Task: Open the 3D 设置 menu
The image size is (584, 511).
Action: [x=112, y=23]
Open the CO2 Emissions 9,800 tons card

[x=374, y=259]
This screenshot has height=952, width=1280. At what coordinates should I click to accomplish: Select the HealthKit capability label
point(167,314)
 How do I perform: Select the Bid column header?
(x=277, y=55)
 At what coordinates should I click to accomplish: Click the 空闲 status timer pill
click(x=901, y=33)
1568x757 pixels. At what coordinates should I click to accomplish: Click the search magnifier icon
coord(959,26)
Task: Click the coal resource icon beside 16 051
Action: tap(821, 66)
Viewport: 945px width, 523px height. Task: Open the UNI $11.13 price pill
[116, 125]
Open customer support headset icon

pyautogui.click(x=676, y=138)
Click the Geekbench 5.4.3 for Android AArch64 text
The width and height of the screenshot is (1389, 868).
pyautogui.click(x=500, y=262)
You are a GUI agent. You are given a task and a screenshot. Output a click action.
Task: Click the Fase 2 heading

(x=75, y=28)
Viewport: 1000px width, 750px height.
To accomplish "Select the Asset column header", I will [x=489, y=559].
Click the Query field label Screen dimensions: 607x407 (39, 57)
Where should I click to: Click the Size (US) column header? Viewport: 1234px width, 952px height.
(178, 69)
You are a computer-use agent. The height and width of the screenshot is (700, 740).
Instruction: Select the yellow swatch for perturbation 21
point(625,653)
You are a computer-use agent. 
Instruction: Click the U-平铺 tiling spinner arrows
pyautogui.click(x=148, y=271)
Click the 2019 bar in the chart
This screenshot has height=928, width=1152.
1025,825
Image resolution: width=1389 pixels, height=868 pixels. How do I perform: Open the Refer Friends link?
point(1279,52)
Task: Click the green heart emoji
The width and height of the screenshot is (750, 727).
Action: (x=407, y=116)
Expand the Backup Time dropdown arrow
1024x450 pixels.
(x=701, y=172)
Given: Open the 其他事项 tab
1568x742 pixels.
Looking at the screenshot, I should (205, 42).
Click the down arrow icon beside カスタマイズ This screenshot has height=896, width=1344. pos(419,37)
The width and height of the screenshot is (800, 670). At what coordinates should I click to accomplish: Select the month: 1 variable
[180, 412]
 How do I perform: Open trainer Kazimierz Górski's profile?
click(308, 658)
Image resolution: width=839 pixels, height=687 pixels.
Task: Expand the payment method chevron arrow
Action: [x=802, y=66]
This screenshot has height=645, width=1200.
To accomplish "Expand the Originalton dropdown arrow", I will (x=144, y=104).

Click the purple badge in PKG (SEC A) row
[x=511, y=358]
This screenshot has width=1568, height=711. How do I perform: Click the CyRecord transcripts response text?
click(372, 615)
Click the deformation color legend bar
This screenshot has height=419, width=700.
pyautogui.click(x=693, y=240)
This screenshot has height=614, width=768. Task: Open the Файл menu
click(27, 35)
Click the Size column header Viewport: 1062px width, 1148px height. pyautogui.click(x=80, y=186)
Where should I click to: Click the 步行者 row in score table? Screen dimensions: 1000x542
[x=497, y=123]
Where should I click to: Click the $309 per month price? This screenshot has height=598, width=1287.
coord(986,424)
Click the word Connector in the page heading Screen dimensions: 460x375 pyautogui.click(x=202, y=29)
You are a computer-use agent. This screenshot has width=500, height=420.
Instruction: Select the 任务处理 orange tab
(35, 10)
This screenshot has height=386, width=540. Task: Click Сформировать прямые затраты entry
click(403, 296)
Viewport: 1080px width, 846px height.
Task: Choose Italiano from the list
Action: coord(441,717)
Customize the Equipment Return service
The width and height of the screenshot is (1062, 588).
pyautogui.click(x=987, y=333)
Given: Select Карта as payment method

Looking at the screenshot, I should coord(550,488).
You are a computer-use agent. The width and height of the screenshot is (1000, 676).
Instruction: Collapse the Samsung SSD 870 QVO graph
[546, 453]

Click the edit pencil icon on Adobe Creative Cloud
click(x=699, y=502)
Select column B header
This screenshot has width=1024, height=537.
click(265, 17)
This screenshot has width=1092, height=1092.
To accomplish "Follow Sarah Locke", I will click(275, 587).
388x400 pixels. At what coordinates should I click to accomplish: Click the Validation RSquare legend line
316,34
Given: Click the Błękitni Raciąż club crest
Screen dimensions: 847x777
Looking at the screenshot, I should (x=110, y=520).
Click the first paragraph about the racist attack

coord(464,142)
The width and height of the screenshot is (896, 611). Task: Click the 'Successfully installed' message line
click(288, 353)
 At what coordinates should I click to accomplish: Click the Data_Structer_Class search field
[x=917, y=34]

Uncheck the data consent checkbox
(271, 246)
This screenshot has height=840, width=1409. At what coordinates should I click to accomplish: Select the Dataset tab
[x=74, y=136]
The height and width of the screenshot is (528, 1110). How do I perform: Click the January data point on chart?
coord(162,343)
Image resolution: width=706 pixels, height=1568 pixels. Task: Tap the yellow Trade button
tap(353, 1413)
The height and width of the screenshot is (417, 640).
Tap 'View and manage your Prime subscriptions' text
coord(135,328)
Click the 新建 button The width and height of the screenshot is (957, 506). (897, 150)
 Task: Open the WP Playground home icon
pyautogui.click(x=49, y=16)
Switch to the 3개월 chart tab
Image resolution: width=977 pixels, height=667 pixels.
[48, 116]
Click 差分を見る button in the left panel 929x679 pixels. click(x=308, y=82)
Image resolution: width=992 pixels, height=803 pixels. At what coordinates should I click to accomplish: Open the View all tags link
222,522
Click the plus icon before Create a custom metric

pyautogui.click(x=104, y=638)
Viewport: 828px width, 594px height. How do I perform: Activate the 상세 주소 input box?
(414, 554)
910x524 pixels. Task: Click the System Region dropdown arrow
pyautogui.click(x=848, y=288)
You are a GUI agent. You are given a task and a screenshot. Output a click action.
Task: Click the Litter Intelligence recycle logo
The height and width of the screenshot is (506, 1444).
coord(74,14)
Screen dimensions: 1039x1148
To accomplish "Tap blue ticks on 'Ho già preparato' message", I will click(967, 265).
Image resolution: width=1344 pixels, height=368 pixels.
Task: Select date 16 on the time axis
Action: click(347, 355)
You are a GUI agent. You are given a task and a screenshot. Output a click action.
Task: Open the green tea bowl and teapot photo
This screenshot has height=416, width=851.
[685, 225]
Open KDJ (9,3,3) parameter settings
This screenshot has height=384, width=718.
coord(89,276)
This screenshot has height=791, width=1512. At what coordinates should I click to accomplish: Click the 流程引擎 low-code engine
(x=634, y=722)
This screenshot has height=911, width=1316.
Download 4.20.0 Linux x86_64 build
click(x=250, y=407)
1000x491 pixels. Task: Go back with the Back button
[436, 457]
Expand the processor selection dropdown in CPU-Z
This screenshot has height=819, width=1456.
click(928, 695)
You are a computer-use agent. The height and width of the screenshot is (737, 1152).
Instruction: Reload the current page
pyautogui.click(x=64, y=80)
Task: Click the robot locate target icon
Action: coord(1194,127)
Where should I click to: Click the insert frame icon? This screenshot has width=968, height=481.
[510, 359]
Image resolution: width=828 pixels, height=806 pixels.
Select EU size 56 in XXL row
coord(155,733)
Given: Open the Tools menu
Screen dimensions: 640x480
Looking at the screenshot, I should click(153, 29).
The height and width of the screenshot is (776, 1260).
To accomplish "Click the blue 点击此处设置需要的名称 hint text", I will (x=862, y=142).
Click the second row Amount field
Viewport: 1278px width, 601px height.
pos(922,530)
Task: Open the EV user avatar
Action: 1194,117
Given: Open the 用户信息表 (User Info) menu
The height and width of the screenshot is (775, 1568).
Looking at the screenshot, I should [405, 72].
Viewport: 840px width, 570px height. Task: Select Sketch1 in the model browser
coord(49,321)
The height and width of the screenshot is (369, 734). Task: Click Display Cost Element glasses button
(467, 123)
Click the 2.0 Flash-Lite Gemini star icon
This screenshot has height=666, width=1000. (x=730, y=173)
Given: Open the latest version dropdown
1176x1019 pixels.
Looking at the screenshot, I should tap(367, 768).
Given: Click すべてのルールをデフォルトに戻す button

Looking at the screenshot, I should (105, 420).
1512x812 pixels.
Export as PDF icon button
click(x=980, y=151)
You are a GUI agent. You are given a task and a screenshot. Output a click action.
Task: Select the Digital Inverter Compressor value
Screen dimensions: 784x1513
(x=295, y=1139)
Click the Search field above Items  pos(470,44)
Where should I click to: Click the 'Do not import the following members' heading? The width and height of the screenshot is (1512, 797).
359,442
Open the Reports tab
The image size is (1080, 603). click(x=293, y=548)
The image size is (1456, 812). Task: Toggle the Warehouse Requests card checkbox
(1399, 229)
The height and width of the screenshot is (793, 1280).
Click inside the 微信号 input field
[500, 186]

* * *

What the task requires. Format the lines from the one containing "Click the second row Amount field" through the one containing "coord(49,321)", both included, as a Markdown table with the columns Row and Line, leaving out any blank lines.

Expected answer.
| Row | Line |
|---|---|
| 1 | Click the second row Amount field |
| 2 | Viewport: 1278px width, 601px height. |
| 3 | pos(922,530) |
| 4 | Task: Open the EV user avatar |
| 5 | Action: 1194,117 |
| 6 | Given: Open the 用户信息表 (User Info) menu |
| 7 | The height and width of the screenshot is (775, 1568). |
| 8 | Looking at the screenshot, I should [405, 72]. |
| 9 | Viewport: 840px width, 570px height. Task: Select Sketch1 in the model browser |
| 10 | coord(49,321) |